Il est important de noter que dans un tel modèle, le niveau de calcium augmente à chaque essai de conditionnement. Nous supposons que chaque essai de conditionnement serait associé à une augmentation transitoire de la [Ca2+]i qui serait de plus en plus importante au fil des essais. Partant de cette hypothèse, une augmentation prolongée et élevée de la [Ca2+]i pourrait nuire au déclenchement du processus de consolidation en vue du stockage à long terme d’une information. Cette hypothèse pourrait être testée en injectant la caféine (qui entraîne une augmentation lente du niveau de calcium intracellulaire) avant un conditionnement entraînant de bonnes performances à long terme (5 essais espacés de 10 minutes, Menzel et al., 2001 ; Hourcade et al., 2009), puis les performances mnésiques des abeilles seraient mesurées à long terme. Si notre hypothèse se confirme, alors les performances mnésiques à long terme des animaux devraient être faibles, malgré un conditionnement en plusieurs essais espacés. Il apparaît cependant évident que si cette procédure entraîne une trop forte augmentation de la [Ca2+]i, il s’en suivra un effet néfaste sur la survie cellulaire, comme un déclenchement de l’apoptose et donc, un risque de mortalité plus important des animaux.

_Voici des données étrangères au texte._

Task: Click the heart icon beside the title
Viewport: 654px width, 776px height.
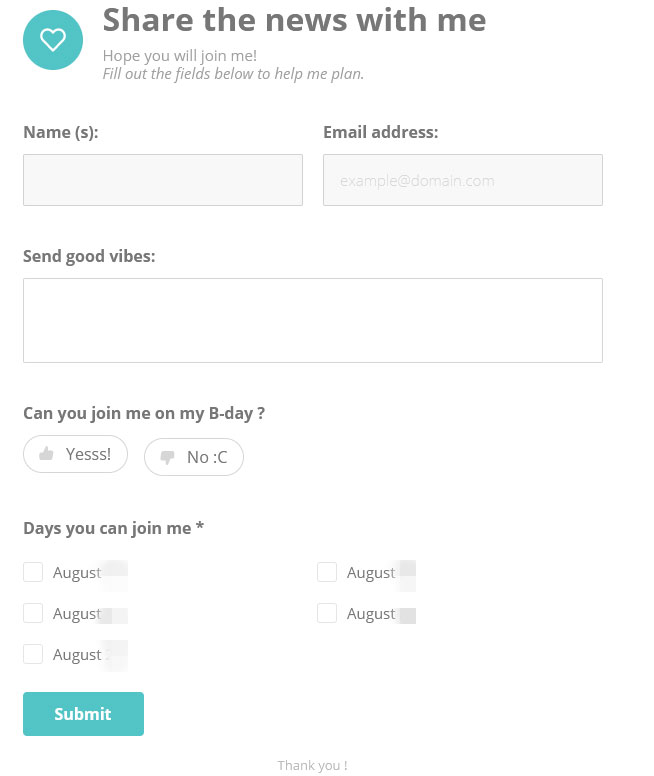Action: coord(53,40)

Enfin, nous avons montré que l’injection d’un agent pharmacologique agissant sur la modulation de la [Ca2+]i, doit être réalisée avant l’apprentissage pour avoir un effet sur la formation de la mémoire à long terme. En effet, l’injection de caféine ou de BAPTA-AM 1 heure après l’apprentissage n’a aucun effet sur les performances mnésiques à long terme (à 72 heures). Ainsi, le calcium ne semble nécessaire et suffisant qu’au moment de l’apprentissage pour permettre le déclenchement de la formation de la mémoire à long terme. Des résultats similaires ont été observés chez le rat suite à l’injection, après l’apprentissage, d’un antagoniste des récepteurs NMDA (AP5), qui bloque une partie importante de l’entrée de calcium extracellulaire (Schenberg et Oliveira, 2008). De la même manière, chez le poulet, l’injection après un apprentissage d’un antagoniste des

IP3R (qui bloque la libération des stocks calciques du réticulum endoplasmique) ou d’un

agoniste des RyR (qui augmente la libération des stocks calciques du réticulum endoplasmique), n’a aucun effet sur la formation de la mémoire à long terme (Baker et

al., 2008, 2009).

Ainsi, si notre hypothèse est exacte, la [Ca2+]i seuil atteinte lors d’un apprentissage en plusieurs essais permet de déclencher les processus moléculaires qui mènent ainsi à la synthèse de nouvelles protéines et au stockage de l’information à long terme.